WHAT TO WORK ON » Beginning with the line where "This screenshot has height=365, width=763." appears, restate each line word for word until the data ends. Pictures do not go in.

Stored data
BEGIN
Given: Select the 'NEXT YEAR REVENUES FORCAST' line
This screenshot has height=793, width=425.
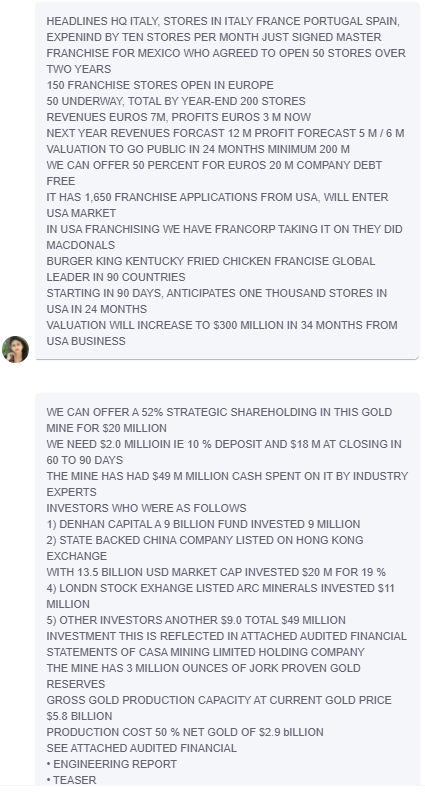Looking at the screenshot, I should 225,134.
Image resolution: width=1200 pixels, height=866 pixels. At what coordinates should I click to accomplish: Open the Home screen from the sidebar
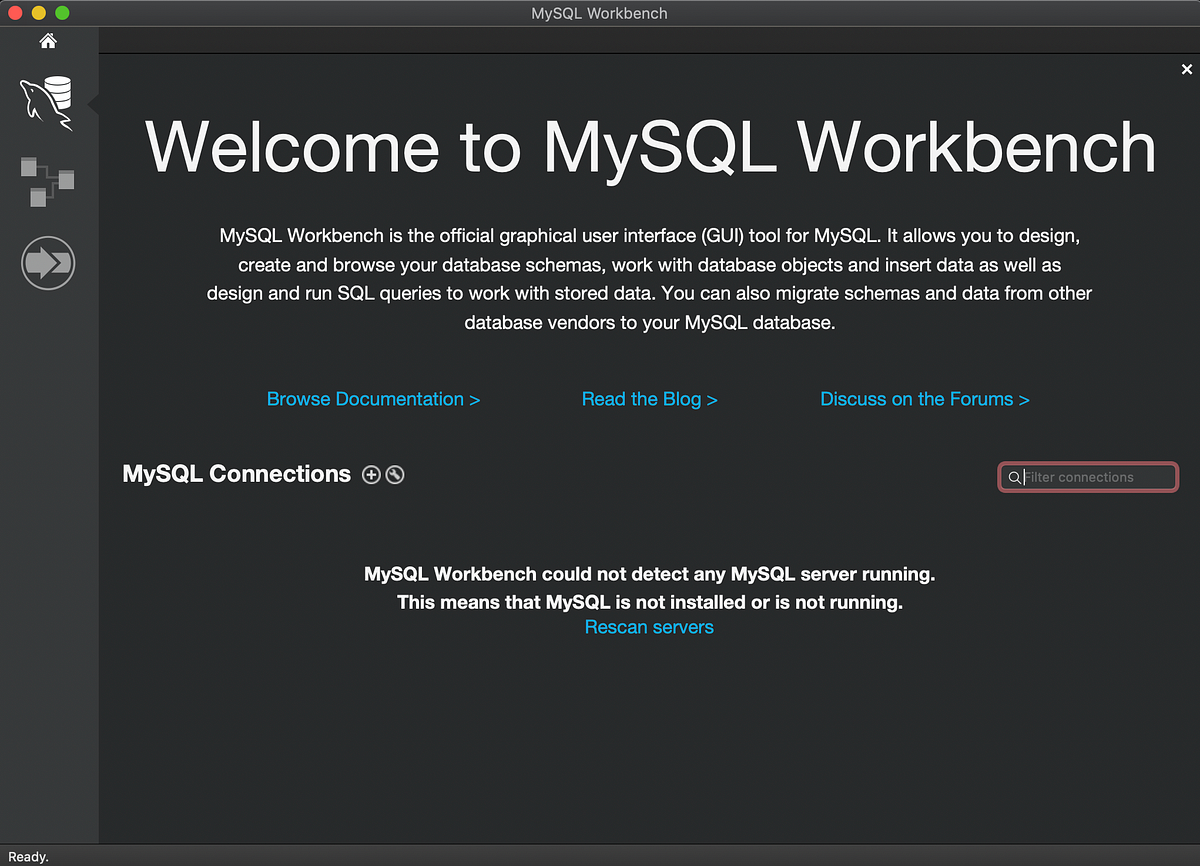(x=47, y=41)
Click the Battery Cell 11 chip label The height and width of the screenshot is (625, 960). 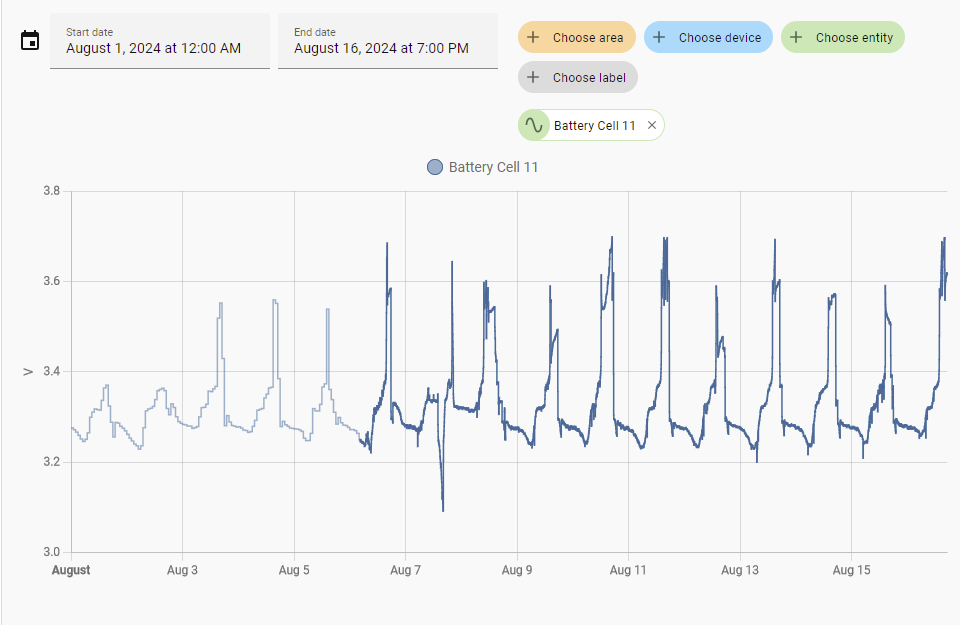tap(594, 125)
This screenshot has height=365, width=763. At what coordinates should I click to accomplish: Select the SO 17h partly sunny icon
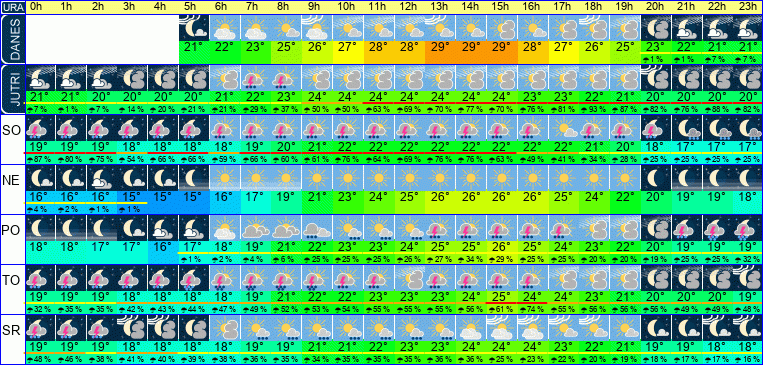pos(563,128)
END
THE COMPLETED TASK »
This screenshot has height=365, width=763. At what coordinates should I click to accomplish: Select the SO 17h partly sunny icon
pos(563,128)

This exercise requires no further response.